Posted on 10/23/2003 1:56:32 PM PDT by LibWhacker

CLEVELAND - (KRT) - The day may come, some cosmologists fear, when they'd be better off as cosmetologists.

You know the difference, of course. Cosmetologists are experts at makeup. Cosmologists are experts at making up stories about the universe.

For many decades, at least, cosmologists couldn't do much more than make up stories. After the birth of scientific cosmology early in the last century, cosmologists based their theories on next to nothing, other than Einstein's equations for gravity and the observation that the universe seemed to be expanding.

In the mid-1960s, though, radiotelescopes detected a faint glow of radiation in space, left over from the big bang that got the universe going. And in the last decade or so, advanced instruments have produced a bonanza of data from studying that radiation. Combined with the Hubble Telescope's views of exploding stars and various other sources of interstellar intelligence, those measurements have allowed cosmologists to give their description of the universe a total makeover.

Cosmologists now say, for example, that the universe is not only expanding, but it is getting bigger at an ever faster rate. That's because it contains a mysterious form of repulsive "dark energy" that causes the expansion to accelerate. And cosmologists now know roughly how fast the universe is expanding, how old it is (approaching 14 billion years), and they know that space on average has pretty much a "flat" geometry – meaning that light rays travel in straight lines. (Don't laugh – space could have been curved, you know.)

So you'd think that all cosmologists would be joyous, and many do agree that their field is experiencing a "golden age." But others warn that they may pretty soon be forced to retire, as all the new knowledge has failed to answer many critical questions. In particular, the vast bulk of the universe's makeup remains unidentified.

"We don't know anything about the nature of 95 percent of the universe," said Wendy Freedman, of the Carnegie Observatories in Pasadena, Calif., at a recent cosmology conference in Cleveland.
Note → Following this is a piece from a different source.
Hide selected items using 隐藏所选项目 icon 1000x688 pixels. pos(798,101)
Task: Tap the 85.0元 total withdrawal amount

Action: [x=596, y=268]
Sure, astronomers know that about two-thirds of the universe's matter-energy content is the peculiar dark energy. But they don't know what it is. It could be a constant-strength, never-changing residual energy in the vacuum, or it could be some intangible, evolving fluid that strengthens or weakens as the universe ages.

"It's really clear that we don't understand where the dark energy is coming from," said astrophysicist Neta Bahcall of Princeton University. "The answer will come from a better understanding of physics."

Answers to other questions may require better theories from physics, too, said Max Tegmark of the University of Pennsylvania. "I think we need new physics for just about everything," he said.

For instance, cosmologists clamoring for clues to the dark energy's identity haven't yet solved an even older mystery, the identity of most of the universe's matter. About a third of the universe's mass-energy budget is "dark" matter, some alien form unlike the ordinary proton-and-neutron stuff making up everything on Earth. Theorists have proposed that unconventional matter made of "superparticles" is responsible for the unseen dark matter (which is detected by the gravity it exerts on visible matter). But searches for superparticles in atom smashers have so far not succeeded.

Now, it may just be that physicists need bigger and better atom smashers (aka particle accelerators), as MIT physicist Frank Wilczek advocated at the Cleveland meeting, held at Case Western Reserve University. (His favorite dark matter candidate is another particle, called the axion.) And the CERN laboratory near Geneva plans to bring a new accelerator on line in a few years.

But if it too fails to find superparticles, the dark matter's identity will become an even greater mystery. Explaining it may require more radical theories, including some that include more dimensions of space than the ordinary three, or even parallel universes.

Perhaps, some scientists seriously suggest, the visible universe is just one of many, residing next to each other in a higher dimension the way a book contains many parallel pages. What seems to be exotic dark matter may turn out merely to be ordinary matter on a neighboring parallel universe-page, transmitting its gravity but not any light.

"I am personally intrigued by the concept of extra dimensions on cosmological scales," said Stanford University physicist Blas Cabrera, a leader in the search for superparticles. Perhaps, he said, "we are looking foolishly for particles that don't exist, and it is normal matter in a parallel universe."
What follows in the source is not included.